Monuments at the limit of the fertile trihedron. A note on extratemporal music and volumetric modelling sound synthesis

Article

Published on 19 avr. 2023 by francesco_vitale

What remains of music once time is removed from it? As paradoxical such a question may appear, its formulation may allow us to think deeper what music could really be – namely: something that was never meant to be simply listened to. If we suppress time, one could easily argue that we’re also suppressing the possibility of music itself; but, on the other hand, the absence of a temporal dimension opens the chance to discover a network of underlying structures that touches on the ultimate nature of musical composition (whatever this nature may be). There we can recognize a system of relations that can be inspected and manipulated without caring about the ordering the unidirectionality of time inevitably imposes. The principal concern of this project will be thus to investigate the most radical implications of the notion of hors-temps, elaborated by architect and composer Iannis Xenakis (1922-2001) exactly to express that which, in the writing or in the analytical study of a musical piece, can always be thought without considering the “before” and “after” distinctions.

The hors-temps categoryconcerns that which in music is independent of temporal becoming. This is not at all a strange new feature in Western compositional practices, considering that it already has been rooted for centuries in its most elementary operations, such as transposition, repetition, retrogradation, inversion and retrograde inversion.
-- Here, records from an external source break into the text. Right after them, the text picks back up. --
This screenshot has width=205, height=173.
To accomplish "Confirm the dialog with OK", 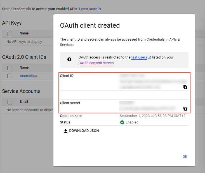I will [185, 157].
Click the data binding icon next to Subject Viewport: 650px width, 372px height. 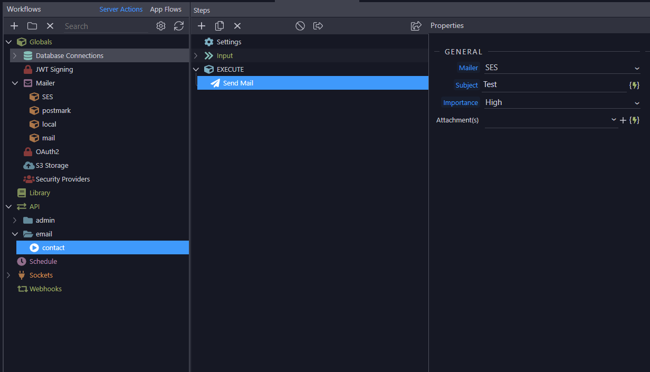[x=634, y=85]
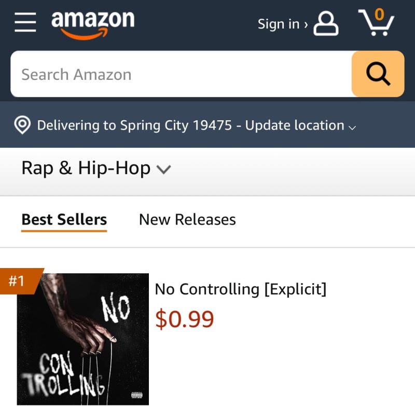Tap the account profile icon
The width and height of the screenshot is (415, 420).
(x=326, y=24)
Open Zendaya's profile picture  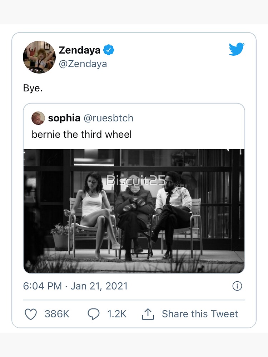pos(39,57)
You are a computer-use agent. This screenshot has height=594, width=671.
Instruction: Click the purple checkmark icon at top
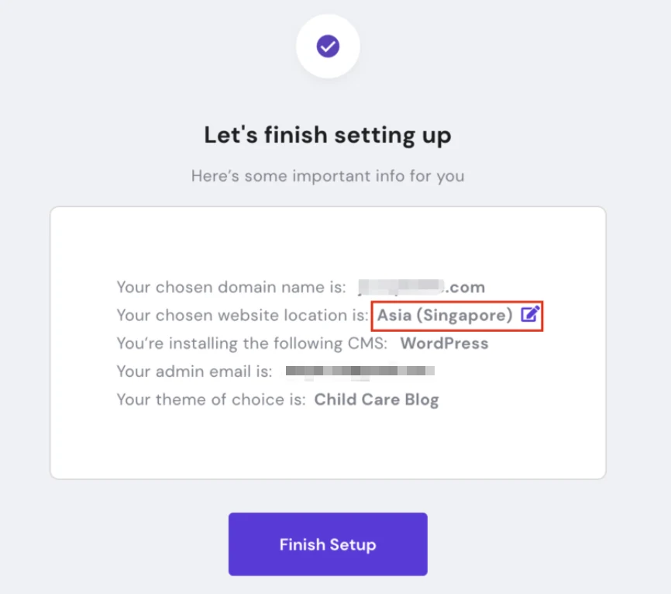click(x=328, y=47)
A melody is based on a temporal order of notes, its notation on a spatial order. When we play a written melody, its spatial order is converted into the temporal order of the sounds. But if we want to transform further the melodic phrase with the said operations, we must take it again “outside time”, treating it like an oriented planar figure, where the set of notes goes forwards and backwards, ascends and descends without reference to time. So, the aforementioned manipulations rely not on a temporal order, but on a spatial one. Transposition withdraws the melody from time, treating it as a geometric profile of pitches to be subjected to a vertical translation; whereas repetition applies on it a horizontal translation; inversion flips it “upside down” with a horizontal reflection; retrogradation, operating also on onset rhythmic contours, mirrors it with a vertical reflection; while the retrograde inversion results in a 180° rotation of the starting material.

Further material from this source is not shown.